Mais le premier sujet inscrit à l’ordre du jour de la rencontre, sur la demande du Cameroun, concernait le 11e FED (Fonds européen de développement, instrument de financement de l’UE) qui arrive à terme en 2020, deux ans seulement avant l’expiration de l’Accord de Cotonou en 2022. L’Accord de Cotonou signé en 2000 définit le cadre de coopération entre l’UE et les 77 Etats ACP. Comment le Cameroun et l’UE envisagent-ils leur coopération après la fin de l’Accord de Cotonou en  2022? La question préoccupe le milieu économique camerounais.
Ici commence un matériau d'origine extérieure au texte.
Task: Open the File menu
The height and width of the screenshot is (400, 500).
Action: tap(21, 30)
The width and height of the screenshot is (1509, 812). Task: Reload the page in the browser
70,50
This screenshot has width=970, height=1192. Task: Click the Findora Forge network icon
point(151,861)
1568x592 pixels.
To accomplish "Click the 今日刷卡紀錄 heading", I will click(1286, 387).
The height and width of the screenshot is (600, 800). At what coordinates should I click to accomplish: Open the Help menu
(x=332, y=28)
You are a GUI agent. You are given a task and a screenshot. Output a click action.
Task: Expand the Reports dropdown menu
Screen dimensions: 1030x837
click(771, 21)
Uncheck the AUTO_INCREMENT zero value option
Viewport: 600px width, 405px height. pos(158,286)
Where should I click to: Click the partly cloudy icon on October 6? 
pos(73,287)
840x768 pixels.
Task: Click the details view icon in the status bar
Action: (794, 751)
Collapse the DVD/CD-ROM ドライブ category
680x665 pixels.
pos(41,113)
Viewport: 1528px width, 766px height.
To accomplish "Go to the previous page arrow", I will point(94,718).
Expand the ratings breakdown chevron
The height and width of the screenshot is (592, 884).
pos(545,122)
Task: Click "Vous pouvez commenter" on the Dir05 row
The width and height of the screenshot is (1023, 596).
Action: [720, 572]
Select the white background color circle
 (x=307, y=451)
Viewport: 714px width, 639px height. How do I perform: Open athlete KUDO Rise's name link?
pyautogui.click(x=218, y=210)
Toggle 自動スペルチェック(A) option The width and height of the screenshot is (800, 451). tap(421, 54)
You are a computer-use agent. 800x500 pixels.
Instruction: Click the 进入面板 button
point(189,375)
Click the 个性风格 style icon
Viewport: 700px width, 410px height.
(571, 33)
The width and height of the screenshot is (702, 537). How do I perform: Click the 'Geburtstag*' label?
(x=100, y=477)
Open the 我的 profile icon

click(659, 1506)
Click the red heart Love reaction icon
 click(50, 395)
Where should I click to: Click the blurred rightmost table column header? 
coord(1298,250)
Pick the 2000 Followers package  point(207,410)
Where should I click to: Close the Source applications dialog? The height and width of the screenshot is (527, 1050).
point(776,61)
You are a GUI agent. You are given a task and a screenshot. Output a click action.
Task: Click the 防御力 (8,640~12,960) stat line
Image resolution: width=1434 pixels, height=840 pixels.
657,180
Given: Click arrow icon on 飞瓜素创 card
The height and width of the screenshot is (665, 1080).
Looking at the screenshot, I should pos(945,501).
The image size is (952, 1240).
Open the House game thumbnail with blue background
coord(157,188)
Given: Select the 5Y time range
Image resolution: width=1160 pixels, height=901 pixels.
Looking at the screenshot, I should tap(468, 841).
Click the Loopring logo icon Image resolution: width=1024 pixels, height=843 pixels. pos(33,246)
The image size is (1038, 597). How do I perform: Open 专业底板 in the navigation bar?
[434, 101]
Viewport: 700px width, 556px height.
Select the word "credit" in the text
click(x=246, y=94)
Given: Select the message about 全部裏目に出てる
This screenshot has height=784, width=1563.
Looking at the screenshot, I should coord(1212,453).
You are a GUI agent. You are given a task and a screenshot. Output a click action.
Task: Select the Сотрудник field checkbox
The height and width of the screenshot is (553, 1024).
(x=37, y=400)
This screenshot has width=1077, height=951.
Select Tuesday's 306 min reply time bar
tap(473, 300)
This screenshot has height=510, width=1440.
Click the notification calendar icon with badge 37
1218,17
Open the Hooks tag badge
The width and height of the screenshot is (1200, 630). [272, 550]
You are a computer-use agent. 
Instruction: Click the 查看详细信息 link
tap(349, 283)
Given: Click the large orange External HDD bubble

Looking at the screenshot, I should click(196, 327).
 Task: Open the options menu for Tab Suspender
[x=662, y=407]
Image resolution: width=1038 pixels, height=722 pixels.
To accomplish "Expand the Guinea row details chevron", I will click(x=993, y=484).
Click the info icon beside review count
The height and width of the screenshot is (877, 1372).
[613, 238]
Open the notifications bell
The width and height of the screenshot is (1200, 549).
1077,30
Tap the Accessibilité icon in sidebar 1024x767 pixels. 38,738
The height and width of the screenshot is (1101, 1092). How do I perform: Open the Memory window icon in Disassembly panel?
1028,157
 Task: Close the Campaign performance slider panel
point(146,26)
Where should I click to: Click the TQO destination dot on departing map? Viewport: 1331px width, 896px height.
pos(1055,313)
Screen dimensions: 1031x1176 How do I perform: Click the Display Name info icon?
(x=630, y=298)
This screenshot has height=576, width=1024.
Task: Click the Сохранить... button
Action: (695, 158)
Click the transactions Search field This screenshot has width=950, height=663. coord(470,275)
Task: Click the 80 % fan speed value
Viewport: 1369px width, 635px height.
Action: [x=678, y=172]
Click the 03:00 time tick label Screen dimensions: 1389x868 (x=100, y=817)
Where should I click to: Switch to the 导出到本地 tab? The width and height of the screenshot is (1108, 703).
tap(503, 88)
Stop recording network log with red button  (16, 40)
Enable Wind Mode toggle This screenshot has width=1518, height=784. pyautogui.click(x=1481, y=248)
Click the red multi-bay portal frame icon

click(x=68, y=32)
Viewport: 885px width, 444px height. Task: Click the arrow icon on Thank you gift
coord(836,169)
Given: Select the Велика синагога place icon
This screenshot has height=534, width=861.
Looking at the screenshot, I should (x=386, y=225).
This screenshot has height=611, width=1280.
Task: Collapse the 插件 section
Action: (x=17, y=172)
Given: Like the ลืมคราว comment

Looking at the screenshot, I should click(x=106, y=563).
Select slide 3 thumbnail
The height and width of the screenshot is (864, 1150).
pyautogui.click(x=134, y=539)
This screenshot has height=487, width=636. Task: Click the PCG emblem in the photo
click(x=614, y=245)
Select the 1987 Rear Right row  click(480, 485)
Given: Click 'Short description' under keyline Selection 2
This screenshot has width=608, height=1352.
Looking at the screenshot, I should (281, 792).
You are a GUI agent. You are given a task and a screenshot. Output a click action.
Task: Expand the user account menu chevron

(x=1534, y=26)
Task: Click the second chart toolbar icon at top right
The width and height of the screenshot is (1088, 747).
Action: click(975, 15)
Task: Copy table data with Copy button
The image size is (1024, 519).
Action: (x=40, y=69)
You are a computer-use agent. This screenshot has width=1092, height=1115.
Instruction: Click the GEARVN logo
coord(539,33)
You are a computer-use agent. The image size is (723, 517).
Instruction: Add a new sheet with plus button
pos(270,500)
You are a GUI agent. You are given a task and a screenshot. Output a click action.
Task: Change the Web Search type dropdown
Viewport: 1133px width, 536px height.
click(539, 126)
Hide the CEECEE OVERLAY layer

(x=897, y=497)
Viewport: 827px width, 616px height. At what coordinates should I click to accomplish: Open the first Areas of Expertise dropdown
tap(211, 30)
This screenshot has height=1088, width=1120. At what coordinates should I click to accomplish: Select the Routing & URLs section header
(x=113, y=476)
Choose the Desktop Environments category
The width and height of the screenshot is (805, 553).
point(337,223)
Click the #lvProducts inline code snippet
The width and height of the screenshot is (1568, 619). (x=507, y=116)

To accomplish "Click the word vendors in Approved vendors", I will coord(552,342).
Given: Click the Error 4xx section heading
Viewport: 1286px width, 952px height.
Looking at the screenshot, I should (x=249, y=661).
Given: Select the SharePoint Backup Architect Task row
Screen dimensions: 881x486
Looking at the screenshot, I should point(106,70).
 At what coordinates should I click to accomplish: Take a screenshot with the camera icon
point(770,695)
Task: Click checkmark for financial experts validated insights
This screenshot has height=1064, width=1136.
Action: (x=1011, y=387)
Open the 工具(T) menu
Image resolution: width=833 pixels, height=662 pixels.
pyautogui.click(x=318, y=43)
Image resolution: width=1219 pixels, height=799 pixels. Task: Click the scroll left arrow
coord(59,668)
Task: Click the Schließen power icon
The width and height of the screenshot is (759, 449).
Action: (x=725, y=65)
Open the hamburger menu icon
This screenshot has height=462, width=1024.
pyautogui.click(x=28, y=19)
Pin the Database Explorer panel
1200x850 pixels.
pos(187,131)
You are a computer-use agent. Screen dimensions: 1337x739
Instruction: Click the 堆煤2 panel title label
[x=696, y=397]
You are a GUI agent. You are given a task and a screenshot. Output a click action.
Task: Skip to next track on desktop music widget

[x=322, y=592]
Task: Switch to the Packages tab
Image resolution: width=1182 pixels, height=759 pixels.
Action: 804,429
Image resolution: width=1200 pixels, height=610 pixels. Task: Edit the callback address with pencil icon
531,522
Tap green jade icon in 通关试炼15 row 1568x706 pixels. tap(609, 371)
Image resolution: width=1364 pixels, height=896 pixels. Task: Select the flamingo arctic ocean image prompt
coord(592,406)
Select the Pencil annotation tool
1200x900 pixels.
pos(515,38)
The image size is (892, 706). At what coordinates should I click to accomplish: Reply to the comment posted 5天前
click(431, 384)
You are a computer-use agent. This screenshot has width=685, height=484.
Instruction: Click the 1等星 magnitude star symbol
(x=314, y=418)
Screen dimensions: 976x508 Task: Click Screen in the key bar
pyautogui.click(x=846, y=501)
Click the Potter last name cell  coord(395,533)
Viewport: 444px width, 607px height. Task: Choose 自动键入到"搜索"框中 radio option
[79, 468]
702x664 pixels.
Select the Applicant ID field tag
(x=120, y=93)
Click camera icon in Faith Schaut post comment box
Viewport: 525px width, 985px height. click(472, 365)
Il y a sans doute eu des échanges sur ce sujet dans le huis clos et la partie camerounaise a dû avoir des précisions sur l’avenir de la coopération après 2022. La partie de l’UE était conduite par Françoise Collet et la délégation camerounaise par Lejeune Mbella Mbella.

Le dialogue politique structuré se tient deux fois par an. Il facilite les consultations et définitions des priorités entre les deux parties sur des questions d’intérêt commun. Lors de la dernière session en janvier 2015, il a été question de l’évaluation du rapport des engagements du gouvernement vis-à-vis de l’UE en matière de gouvernance.